The key here is not just to read the Bible and ticking a checklist on your reading plan. Neither it is about uttering a hurried prayer then you’re done. The point is cultivating a relationship with your Maker through meaningful spiritual conversations and yielding to His will. No wonder because of my continued “just this one time” moments, I often end up as a wilted plant.
These things may also be true to you. Perhaps the things I have mentioned are also the reasons why you feel sad and gloomy and lifeless at times. Or you could add more to the list. But I don’t want to end up with just diagnosing the causes of my gloominess.
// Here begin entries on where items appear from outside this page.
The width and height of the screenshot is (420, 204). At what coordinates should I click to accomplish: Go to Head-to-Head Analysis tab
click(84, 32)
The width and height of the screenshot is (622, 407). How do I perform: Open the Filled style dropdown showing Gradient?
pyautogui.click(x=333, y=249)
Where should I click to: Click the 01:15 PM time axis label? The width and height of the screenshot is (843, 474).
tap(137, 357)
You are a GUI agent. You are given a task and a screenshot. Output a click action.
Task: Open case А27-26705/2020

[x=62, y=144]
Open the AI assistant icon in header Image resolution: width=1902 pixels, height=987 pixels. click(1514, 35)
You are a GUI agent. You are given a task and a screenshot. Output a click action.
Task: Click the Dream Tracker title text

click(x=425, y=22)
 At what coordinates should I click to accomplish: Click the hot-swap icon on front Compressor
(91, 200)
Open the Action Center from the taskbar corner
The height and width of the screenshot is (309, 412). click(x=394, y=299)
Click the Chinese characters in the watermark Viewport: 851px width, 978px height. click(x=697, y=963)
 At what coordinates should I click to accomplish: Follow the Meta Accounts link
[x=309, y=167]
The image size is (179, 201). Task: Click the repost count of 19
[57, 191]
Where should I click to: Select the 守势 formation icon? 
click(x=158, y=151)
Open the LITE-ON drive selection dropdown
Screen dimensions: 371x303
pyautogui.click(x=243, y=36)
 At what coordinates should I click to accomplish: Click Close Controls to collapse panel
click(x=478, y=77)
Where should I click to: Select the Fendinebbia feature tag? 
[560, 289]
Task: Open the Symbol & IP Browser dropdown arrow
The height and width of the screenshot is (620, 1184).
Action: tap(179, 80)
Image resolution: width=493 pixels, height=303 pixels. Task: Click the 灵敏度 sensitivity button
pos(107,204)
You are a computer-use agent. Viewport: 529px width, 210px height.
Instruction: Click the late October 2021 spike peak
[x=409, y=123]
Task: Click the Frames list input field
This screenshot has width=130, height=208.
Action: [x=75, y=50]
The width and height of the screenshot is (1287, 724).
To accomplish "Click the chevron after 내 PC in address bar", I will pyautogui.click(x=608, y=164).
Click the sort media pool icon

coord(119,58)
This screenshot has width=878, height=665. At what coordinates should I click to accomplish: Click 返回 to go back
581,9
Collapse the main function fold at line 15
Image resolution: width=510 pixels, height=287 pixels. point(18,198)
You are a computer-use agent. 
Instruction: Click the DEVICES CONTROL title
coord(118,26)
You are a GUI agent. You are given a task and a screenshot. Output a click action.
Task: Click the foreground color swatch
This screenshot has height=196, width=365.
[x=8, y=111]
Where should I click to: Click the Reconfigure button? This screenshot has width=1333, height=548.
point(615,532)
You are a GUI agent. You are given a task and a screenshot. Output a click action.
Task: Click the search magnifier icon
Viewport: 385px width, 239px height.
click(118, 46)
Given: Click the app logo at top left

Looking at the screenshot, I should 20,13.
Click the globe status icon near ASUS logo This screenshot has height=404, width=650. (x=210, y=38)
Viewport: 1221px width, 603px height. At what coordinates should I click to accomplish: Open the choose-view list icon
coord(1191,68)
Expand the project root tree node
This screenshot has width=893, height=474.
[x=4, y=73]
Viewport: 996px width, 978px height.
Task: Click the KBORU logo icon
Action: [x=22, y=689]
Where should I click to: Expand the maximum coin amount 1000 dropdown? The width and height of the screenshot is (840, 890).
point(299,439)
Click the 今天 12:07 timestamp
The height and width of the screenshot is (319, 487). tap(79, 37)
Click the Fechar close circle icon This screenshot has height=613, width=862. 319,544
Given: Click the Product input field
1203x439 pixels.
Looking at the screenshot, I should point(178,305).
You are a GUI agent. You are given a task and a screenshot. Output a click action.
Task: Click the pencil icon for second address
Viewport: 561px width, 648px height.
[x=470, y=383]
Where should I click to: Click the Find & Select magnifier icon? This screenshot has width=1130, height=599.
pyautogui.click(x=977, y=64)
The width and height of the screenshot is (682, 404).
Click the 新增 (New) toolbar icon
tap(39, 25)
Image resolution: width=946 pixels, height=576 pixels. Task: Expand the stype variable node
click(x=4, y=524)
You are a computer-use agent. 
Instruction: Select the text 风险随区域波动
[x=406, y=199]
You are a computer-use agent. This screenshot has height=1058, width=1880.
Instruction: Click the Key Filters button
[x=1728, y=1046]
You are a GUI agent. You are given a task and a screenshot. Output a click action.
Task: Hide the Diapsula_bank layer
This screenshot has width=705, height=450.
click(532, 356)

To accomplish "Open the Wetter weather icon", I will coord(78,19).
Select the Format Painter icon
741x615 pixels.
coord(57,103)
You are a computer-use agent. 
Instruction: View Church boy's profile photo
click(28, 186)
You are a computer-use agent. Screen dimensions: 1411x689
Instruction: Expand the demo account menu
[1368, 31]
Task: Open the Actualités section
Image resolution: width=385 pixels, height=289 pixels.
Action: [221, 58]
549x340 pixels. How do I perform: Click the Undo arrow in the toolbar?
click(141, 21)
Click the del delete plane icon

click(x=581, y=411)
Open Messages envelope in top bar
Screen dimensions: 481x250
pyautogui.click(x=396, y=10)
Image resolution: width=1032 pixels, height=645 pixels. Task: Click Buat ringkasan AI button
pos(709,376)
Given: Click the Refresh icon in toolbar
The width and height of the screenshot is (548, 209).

I don’t want to be overcome by sadness that all I can see is the rain and not the rainbow after the rain.
I have two important disclaimers here:
First, the sadness or gloominess I am speaking of doesn’t necessarily mean clinical anxiety or depression. I may have described similarities but it is not my intention (yet) to cross over the topic of depression. Perhaps in the near future, when I have gathered much information about the subject matter.
Second, the sadness I am speaking of is viewed in the lens of spiritual context. And the causes I have cited are detrimental to one’s spiritual health. However, being the reflective type of person, I recognize that there is a kind of sadness that makes us appreciate life even more. One that is best portrayed in the animated film Inside Out. There is a form of sadness that makes us more human, gives us a moment to slow down a notch, and think about our life well. Let me quote Sadness, “Crying helps me slow down and obsess over the weight of life’s problems.”
If not for God’s grace, perhaps gloom has devoured me completely. But thankfully, in the deepest, darkest and messiest point of my life, rescue is still available and joy awaits. Lasting JOY – not just mere happiness, which is temporal and fleeting. Joy that freely given to those whose lives are surrendered to Jesus.